One thing to note is that Frankl didn’t just fantasize about a future in which things were better; he used that future vision to spur him to different and difficult actions in the present (standing up, taking a step, and then taking another) that could potentially lead him to that better future.
Andrew Solomon, on a trip through post–Pol Pot Cambodia—“The Killing Fields,” as they were called—remarked, “People who had suffered atrocities at the hands of the Khmer Rouge . . . preferred to look forward” (2002, p. 33). Wendy Kaminer, while writing her book critiquing the “recovery movement” in the United States, at the same time happened to be working on an article about Cambodian refugees to the U.S. who had come to this country after the Killing Fields. Both the codependents and the Cambodian refugee women met in church basements for their support groups, but Kaminer was struck by the difference in conversational topics between the two. The traumatized U.S. survivors spent much of their time discussing and detailing their abuse and maltreatment in the past. The Cambodian women almost never spoke about the past, preferring to help each other learn English, master the bus schedules, and talk about their future plans (Kaminer, 1993).
The depressed person, once connected with a meaningful and preferred future, doesn’t have to jump there instantly.

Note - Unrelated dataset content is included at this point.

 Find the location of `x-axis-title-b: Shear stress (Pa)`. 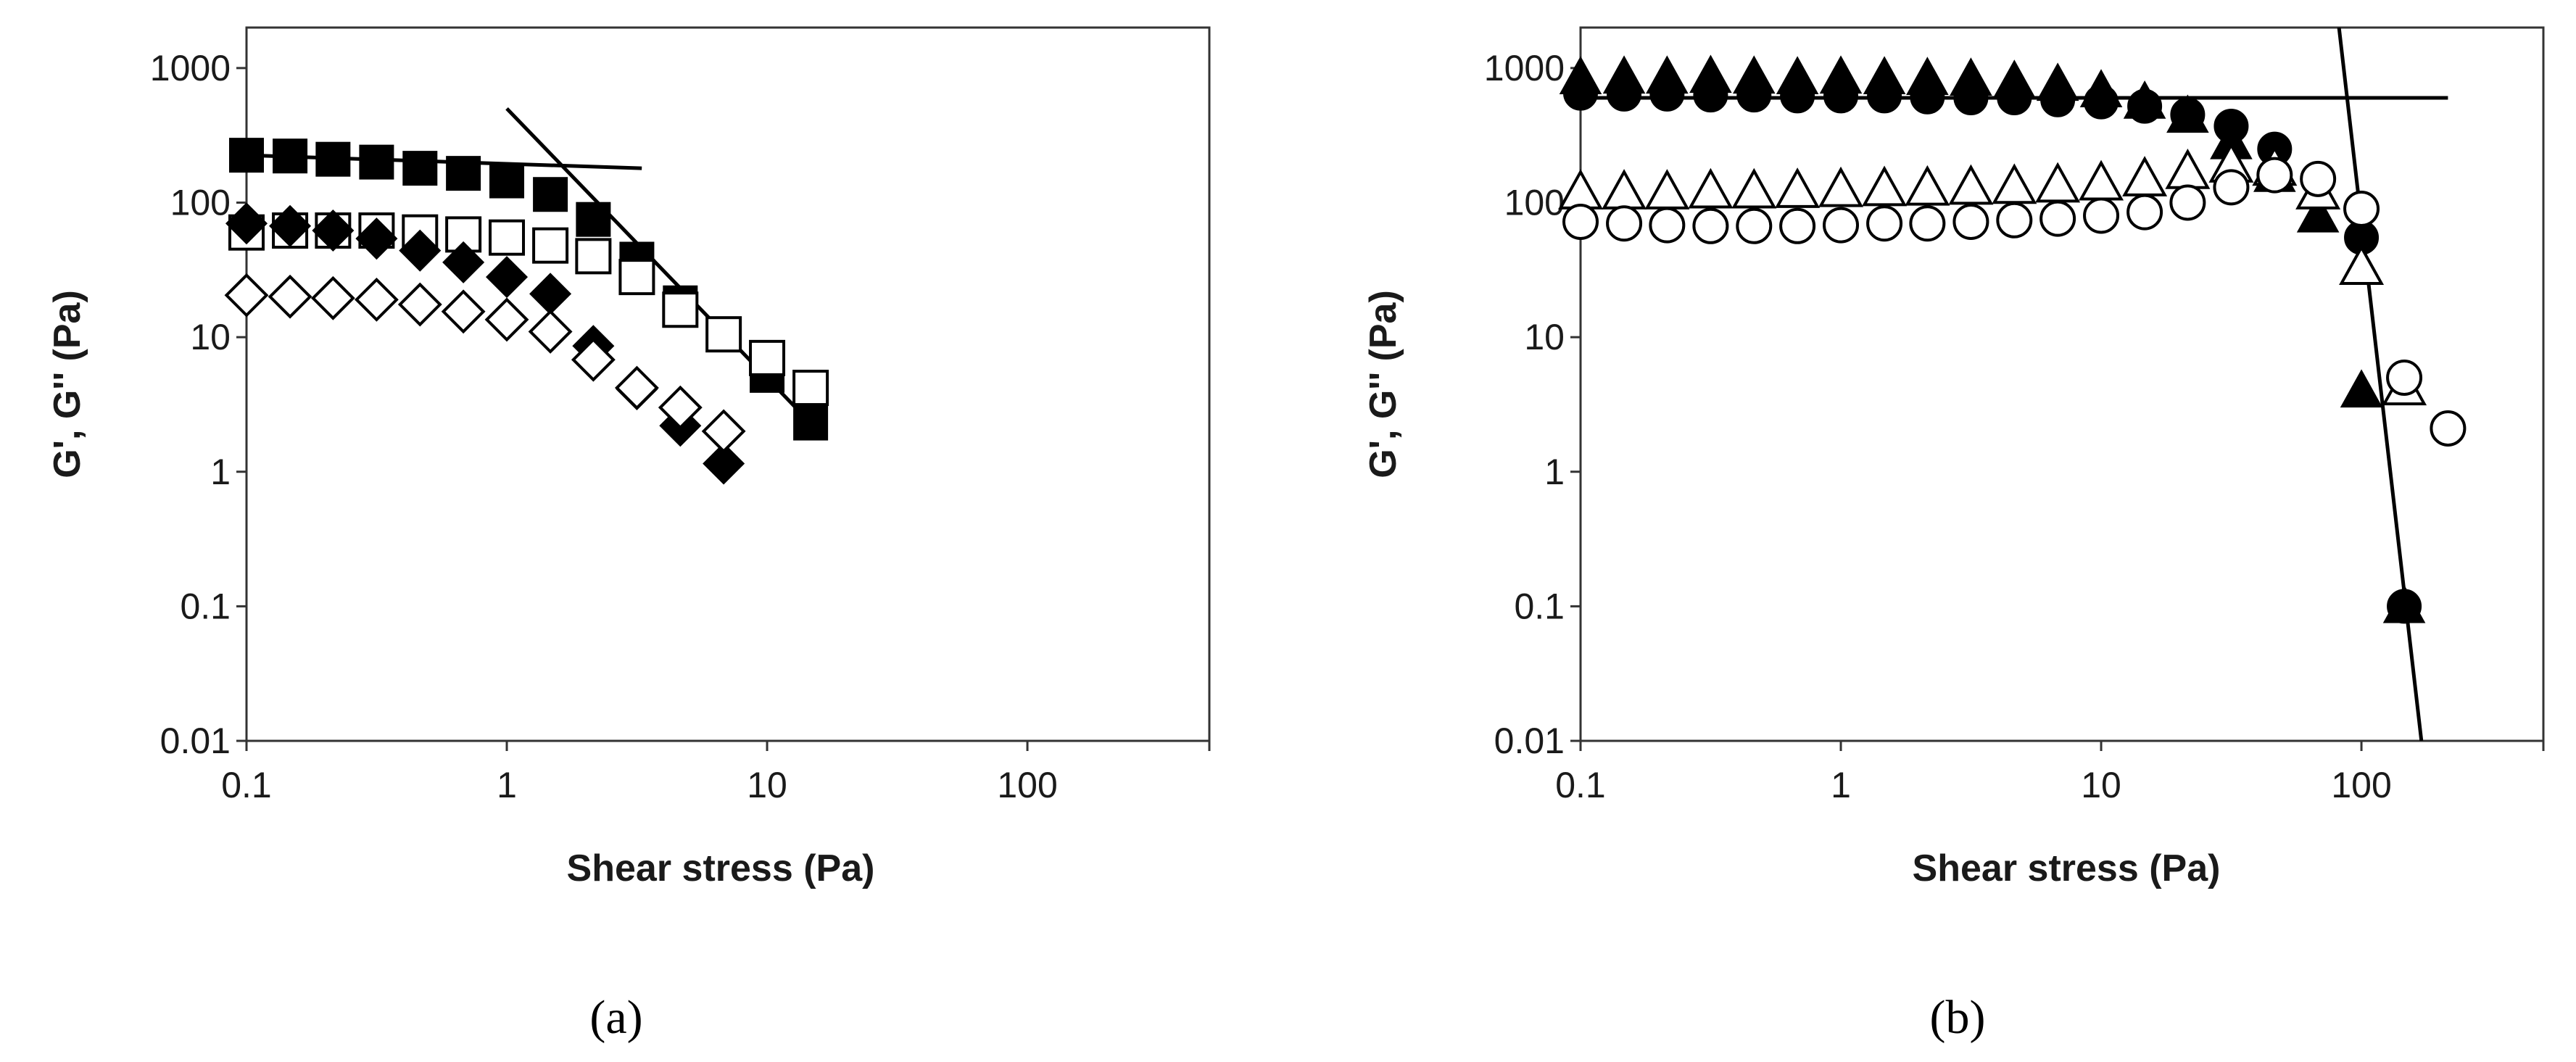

She just needs to do something today that would be compatible with such a future coming true. As Abraham Lincoln said, “luckily, the future comes only one day at a time.”
FUTURE PULL
I also call this way of relieving depression Future Pull, since the object is to connect the person to a future that is compelling enough to pull him through the painful present. Now, there are many possible futures a depressed person could imagine and to which he could connect, but what we are aiming for in using this Future Pull strategy is a future filled with meaning, a reason to live and keep going, and the possibility of feeling better. Why bother putting up with the level of suffering that depression brings if one doesn’t think that that pain and suffering will abate someday? But there is more than the alleviation of suffering. If we can connect the depressed person to a future worth living toward—a positive, possibility-filled, meaningful future—it can give him something to move toward rather than just something to move away from.